Bihle Nestor Mbinkar (
Internal medicine, University of Yaounde 1
June, 2013


The incidence of significant congenital heart disease is generally reported at about 1% of live births. Rheumatic heart disease, reported to be almost eliminated in developed countries is still a public health concern in Sub Saharan Africa. Without appropriate treatment about one in three children born with significant congenital heart disease will die within the first month of life, half will die in infancy or early childhood and most of those who survive become debilitated by the cardiac defect. In the case of rheumatic heart disease, one in five will die within the first 15 years, and almost 4 in 5 will be dead by 25 years. In most case, the only hope for these patients lies in surgery which is largely unavailable in Africa.
From the inauguration of the Cardiac Centre at Shisong in 2009, little is known about the characteristics of patients undergoing heart surgery. Consequently, we sought to carry out a study entitled “Profile of patients undergoing cardiac surgery and early outcome in the Cardiac Centre of Shisong”.

Our main objective was to describe the clinical characteristics in patients undergoing heart surgery and outcome of surgery. Specifically, we were to describe our study population, clinical presentation, the different indications of heart surgery and outcome of surgery on our study population.

This was a retrospective study covering a period of 3 years, from January 1st, 2010 to December 31st, 2012. Hospital records of patients who underwent cardiac surgery were reviewed.

Out of a total of 250 records the proportion of males (48%) was slightly less than that of females (52%). The minimum age was 2 months and the maximum was 74 years. The median age was 16 years while the mean age was 20±18 years. Congenital heart diseases (CHD) accounted for 46.4% while acquired heart disease (AHD) accounted for 53.6%. A greater proportion of patients (84%) were referred from urban areas.
Most patients with CHD had acyanotic presentation (68.6%) compared to 31.4% cyanotic cases. The three most frequent congenital heart defects were tetralogy of Fallot (26%), isolated ventricular septal defect (16%) and patent ductus arteriosus (15%). Most patients with AHD presented with heart failure (87.6%). Valvular heart diseases were the most common form of AHD (88.8%) with frequent lesions being mitral regurgitation associated with tricuspid regurgitation (21%), isolated mitral regurgitation (16.8%) and isolated aortic regurgitation (14%). CHD were more common (46.6%) than RHD (42.5%).
Post operative complications were found in 46.4% of patients. The most common complications in CHD were fever with no clinical focus (13.2%), acute renal injury (9.6%) and arrhythmia (7%). In AHD, low cardiac output was the most common (20.2%), followed by fever (15.6%) and acute renal injury (11.6%). A majority of these patients recovered and were discharged home in good conditions (93.6%). The in-hospital mortality was 6%. Most of these patients died from heart failure, acute renal injury, respiratory failure and arrhythmia.

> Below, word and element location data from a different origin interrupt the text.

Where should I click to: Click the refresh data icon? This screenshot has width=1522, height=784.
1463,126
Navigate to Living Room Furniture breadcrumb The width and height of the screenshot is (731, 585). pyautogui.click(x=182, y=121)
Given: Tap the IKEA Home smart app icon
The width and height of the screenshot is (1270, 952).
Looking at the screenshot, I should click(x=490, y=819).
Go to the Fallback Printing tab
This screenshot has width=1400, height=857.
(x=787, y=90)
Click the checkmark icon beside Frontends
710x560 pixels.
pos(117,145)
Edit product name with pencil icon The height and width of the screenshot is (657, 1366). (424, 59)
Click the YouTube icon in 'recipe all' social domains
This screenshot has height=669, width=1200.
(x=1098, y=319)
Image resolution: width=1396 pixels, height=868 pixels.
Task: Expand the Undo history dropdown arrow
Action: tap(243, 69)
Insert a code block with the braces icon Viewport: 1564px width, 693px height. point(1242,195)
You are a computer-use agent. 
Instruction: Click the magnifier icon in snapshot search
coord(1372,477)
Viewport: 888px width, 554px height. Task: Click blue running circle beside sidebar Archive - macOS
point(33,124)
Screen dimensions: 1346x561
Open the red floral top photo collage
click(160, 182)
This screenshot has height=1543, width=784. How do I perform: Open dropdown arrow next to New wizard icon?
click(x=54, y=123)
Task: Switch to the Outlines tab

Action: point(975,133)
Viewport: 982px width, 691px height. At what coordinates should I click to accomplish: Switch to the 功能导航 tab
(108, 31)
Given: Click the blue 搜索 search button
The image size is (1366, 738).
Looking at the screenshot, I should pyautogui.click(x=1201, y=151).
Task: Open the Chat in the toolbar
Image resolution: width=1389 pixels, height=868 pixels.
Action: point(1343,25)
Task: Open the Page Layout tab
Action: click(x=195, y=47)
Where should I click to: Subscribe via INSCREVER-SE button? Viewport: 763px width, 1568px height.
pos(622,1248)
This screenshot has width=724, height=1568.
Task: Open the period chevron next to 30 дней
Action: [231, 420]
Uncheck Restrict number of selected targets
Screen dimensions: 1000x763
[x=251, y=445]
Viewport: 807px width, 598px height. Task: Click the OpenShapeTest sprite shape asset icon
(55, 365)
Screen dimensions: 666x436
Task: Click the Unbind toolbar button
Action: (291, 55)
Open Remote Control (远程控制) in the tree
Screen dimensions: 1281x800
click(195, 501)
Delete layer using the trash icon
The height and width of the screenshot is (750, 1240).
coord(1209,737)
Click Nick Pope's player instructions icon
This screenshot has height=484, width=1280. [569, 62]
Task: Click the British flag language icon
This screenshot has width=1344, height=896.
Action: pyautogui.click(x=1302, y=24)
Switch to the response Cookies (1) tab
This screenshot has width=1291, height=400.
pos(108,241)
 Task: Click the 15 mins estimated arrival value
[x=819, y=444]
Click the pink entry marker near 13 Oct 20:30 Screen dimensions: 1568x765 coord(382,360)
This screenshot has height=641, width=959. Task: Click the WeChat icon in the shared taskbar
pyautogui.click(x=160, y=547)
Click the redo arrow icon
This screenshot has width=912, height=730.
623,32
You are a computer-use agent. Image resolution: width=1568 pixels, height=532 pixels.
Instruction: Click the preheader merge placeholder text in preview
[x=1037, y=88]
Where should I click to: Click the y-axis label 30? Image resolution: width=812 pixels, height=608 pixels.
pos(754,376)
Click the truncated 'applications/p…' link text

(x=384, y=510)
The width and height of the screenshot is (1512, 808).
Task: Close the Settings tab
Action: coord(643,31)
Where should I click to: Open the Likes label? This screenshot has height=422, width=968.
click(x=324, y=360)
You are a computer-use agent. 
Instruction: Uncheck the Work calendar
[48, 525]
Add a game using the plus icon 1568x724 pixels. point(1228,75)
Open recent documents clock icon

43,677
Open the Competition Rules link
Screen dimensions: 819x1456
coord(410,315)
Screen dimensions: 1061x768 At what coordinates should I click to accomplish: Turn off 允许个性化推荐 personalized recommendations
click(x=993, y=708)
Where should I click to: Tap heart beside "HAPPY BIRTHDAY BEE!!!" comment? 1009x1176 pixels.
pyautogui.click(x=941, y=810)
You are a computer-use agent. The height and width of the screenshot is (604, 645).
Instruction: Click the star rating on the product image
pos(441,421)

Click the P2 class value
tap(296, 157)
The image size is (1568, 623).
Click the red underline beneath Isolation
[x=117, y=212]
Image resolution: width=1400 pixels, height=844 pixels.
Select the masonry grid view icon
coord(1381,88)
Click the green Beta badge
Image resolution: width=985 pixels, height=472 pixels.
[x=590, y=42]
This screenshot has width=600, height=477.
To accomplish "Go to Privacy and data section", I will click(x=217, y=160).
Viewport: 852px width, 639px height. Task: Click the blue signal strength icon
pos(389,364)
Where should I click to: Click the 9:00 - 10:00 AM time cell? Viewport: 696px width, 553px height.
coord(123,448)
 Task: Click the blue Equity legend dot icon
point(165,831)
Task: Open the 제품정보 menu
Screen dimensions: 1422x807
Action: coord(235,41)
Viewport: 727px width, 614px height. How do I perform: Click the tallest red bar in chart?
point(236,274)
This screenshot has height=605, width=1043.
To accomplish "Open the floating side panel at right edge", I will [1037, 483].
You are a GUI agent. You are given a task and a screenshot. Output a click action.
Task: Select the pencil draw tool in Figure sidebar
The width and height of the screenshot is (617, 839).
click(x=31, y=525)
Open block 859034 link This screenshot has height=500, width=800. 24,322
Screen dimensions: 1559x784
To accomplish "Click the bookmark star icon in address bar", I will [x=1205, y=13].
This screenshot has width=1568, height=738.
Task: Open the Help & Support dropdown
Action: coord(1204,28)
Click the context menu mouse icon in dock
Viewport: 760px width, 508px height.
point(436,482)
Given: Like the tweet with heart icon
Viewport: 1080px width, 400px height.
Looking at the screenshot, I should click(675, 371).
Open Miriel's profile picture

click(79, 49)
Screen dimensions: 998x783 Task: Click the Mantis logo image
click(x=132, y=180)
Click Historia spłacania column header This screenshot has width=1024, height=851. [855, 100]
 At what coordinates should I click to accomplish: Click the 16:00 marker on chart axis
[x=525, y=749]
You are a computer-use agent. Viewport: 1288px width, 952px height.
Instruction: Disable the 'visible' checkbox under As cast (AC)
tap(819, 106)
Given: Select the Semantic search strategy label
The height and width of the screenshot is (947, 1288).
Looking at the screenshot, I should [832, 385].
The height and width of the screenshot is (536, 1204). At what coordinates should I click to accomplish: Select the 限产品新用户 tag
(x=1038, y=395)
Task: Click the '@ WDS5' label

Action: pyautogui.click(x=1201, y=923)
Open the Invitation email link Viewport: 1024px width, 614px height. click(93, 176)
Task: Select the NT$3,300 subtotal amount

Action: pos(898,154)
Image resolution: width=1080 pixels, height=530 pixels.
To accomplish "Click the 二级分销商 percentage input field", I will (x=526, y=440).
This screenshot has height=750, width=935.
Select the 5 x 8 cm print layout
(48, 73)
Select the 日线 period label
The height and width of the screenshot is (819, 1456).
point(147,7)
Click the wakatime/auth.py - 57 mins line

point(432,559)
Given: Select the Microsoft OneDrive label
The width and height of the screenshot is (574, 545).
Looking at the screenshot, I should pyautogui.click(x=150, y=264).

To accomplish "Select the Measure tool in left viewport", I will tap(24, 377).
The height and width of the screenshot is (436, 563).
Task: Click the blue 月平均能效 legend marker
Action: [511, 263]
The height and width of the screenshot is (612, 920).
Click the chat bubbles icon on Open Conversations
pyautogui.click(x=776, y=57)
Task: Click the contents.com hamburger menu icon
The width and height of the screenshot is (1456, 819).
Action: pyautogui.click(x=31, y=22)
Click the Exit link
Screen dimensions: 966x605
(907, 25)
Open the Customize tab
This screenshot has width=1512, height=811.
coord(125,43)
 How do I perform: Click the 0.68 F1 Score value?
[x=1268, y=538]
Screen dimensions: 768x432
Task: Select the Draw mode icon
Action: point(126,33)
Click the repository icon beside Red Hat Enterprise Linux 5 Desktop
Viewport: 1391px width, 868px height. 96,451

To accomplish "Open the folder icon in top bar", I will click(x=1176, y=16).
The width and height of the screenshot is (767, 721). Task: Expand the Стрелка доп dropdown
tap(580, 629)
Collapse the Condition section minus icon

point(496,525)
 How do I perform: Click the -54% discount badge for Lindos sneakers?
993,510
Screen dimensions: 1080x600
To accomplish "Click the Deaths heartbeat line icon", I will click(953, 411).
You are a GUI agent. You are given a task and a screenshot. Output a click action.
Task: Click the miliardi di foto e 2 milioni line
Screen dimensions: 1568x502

A majority of patients operated at the Cardiac Centre were children less than 20 years of age with most of them presenting with heart failure. Congenital heart diseases were more common than rheumatic heart diseases. Tetralogy of Fallot, ventricular septal defect and patent ductus arteriosus were the most frequent indications of heart surgery among patients with CHD while mitral regurgitation associated with tricuspid regurgitation, isolated mitral regurgitation and aortic regurgitation were the most common indications among patients with AHD. Although the rate of complications was relatively high, most patients responded well to treatment and were discharged home in good conditions. The in-hospital mortality was comparable to those of other centres.